Paul Guiragossian Biography:

Born in 1926 in Jerusalem, to Armenian parents, survivors of the Armenian Genocide, Paulwas raised in boarding schools and grew up away from his mother who had to work to make sure her two sons got an education.
Paul began drawing and painting at a very young age but later on he didn’t have the means to study art and technique so he taught himself by working abundantly. When he was a teenager and moved back with his family, his mother worried that art wouldn’t put food on the table, so she forbade him from drawing and at one point she even tore his drawings and destroyed his supplies so he gives up, but as the need for art was much stronger in him, he he continued secretly.

In 1947, Paul and his family moved and settled in Lebanon, where his work was discovered by an art critic who introduced him to the art society. Group and solo exhibitions followed along with winning prizes which landed him a scholarship to study at the Academy of Fine Arts in Florence in 1956. A few years later in 1961 he received another scholarship to Paris, France where he went to live and study for a couple of years and ended up doing a solo show at La Galerie Mouffe in 1962.
Guiragossian’s prominence took him all over the world to exhibit his works and lecture about art and humanity. Not only he would be the distinguished guest of many governments who invited him to visit their country but they held him in such high esteem for his humanitarian efforts and his philosophy that some bestowed their country’s prestigious knighthoods on him like Germany in 1974, France in 1984 with the  “Chevalier de l’Ordre, des Arts et des Lettres”, and in 1991 by The Vatican, His Holiness The Pope Jean-Paul II awarded him the “Chevalier de l’Ordre” of St. Silvestre”.

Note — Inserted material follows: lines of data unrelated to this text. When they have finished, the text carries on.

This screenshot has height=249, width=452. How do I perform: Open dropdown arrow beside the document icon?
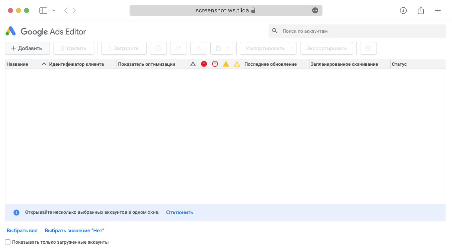tap(228, 48)
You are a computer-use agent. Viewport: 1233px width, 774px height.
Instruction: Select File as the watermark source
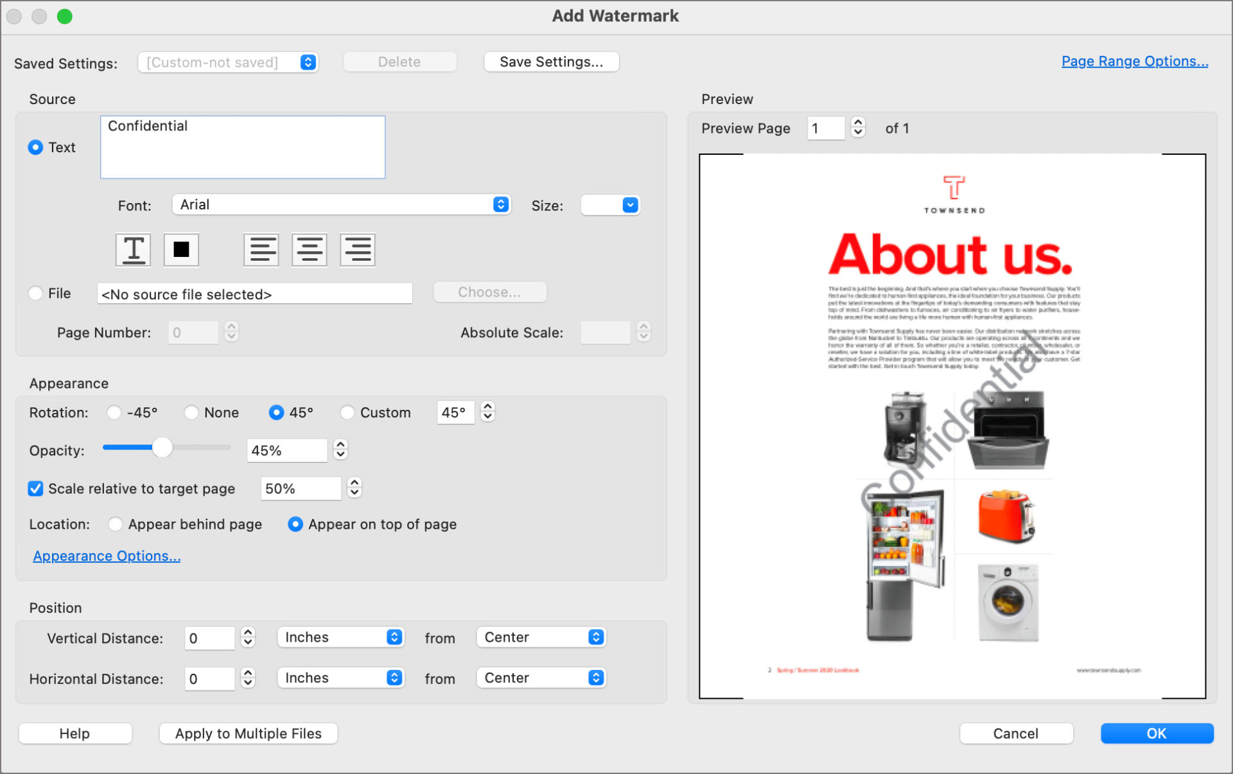click(35, 293)
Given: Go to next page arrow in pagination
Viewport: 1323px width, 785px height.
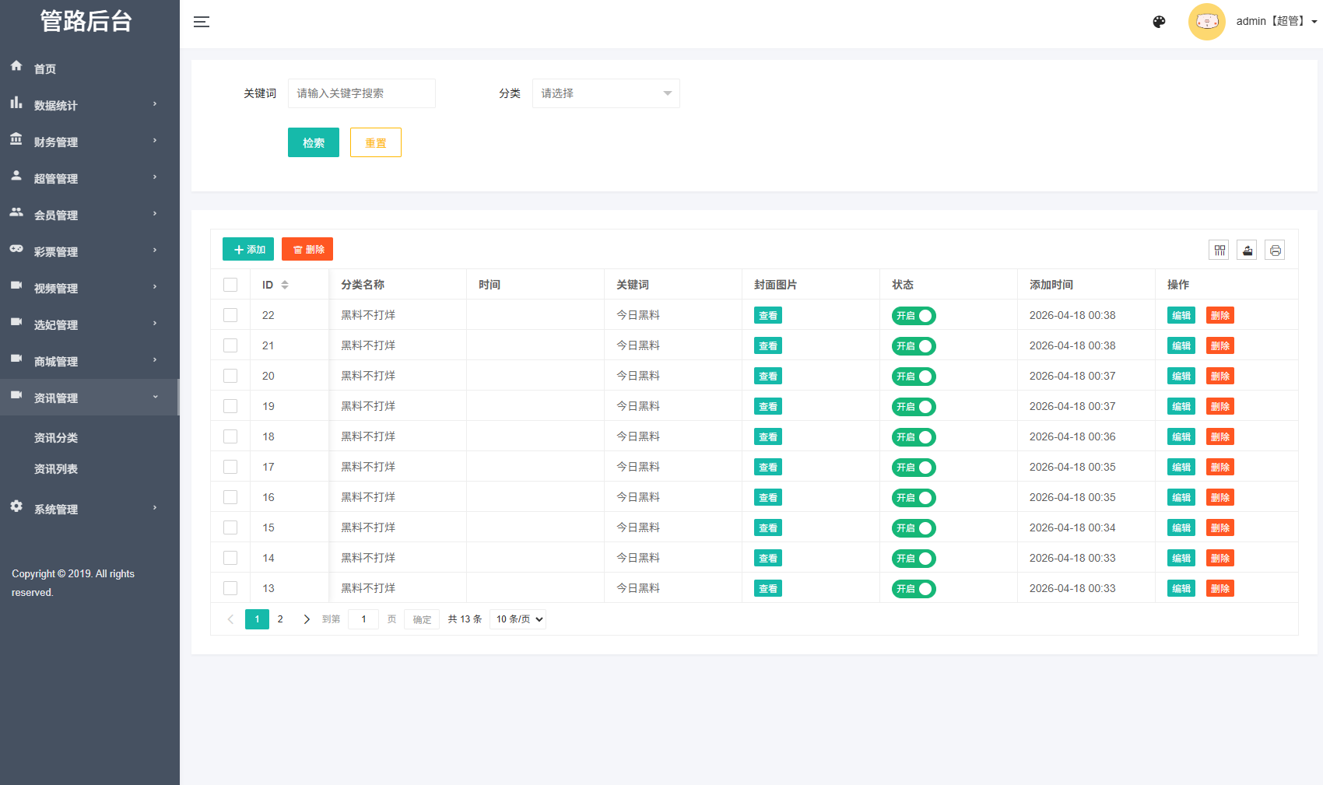Looking at the screenshot, I should point(307,619).
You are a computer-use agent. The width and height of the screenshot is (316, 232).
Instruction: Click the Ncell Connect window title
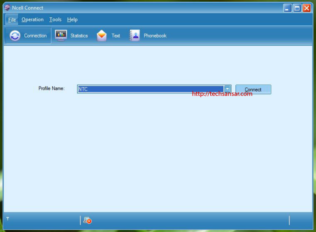pos(28,8)
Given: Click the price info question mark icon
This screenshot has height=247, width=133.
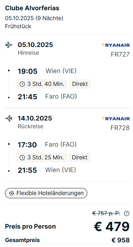Looking at the screenshot, I should pyautogui.click(x=127, y=213).
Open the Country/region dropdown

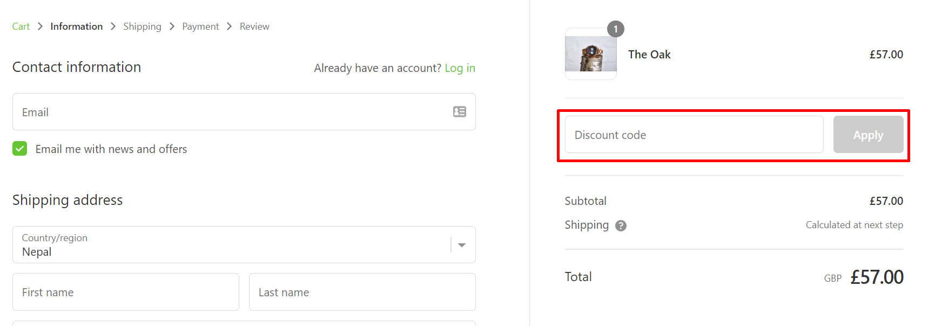(244, 245)
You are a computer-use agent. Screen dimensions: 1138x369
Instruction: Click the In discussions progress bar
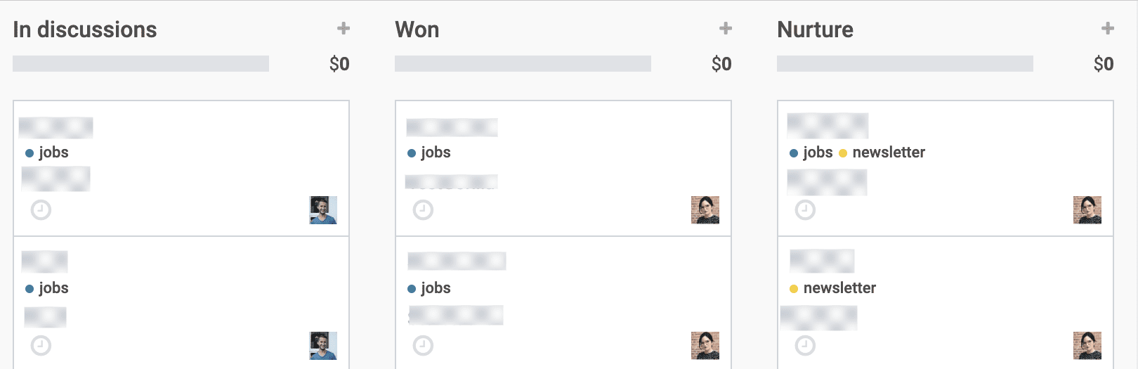point(140,63)
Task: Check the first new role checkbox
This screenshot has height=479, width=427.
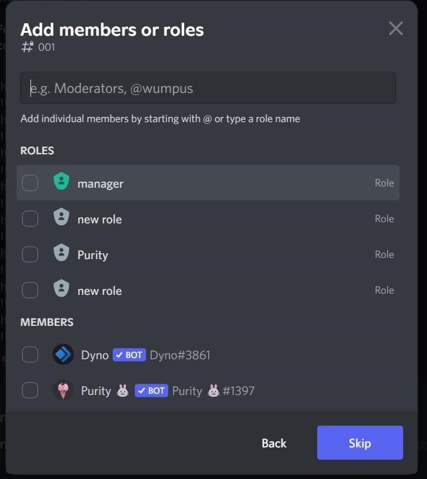Action: 30,219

Since the early 50’s Paul became an art teacher and later on a professor at the Lebanese Academy of Fine Art (Alba) as well as the Lebanese University of Fine Arts. He kept on teaching until the end of his life.
Near the end of the Lebanese civil war, between 1989 and 1992, Paul lived in Paris once again where he had two major solo exhibitions: one at the UNESCO in the Salle des Pas Perdusand another one at the Institut du Monde Arab (IMA) which went on for 3 months.
He later returned to Beirut and continued to paint and exhibit for the remainder of his life. He passed away on November 20, 1993 and on that day after making his final painting, he expressed to his daughter that he felt like he finally reached what he always wanted in his art.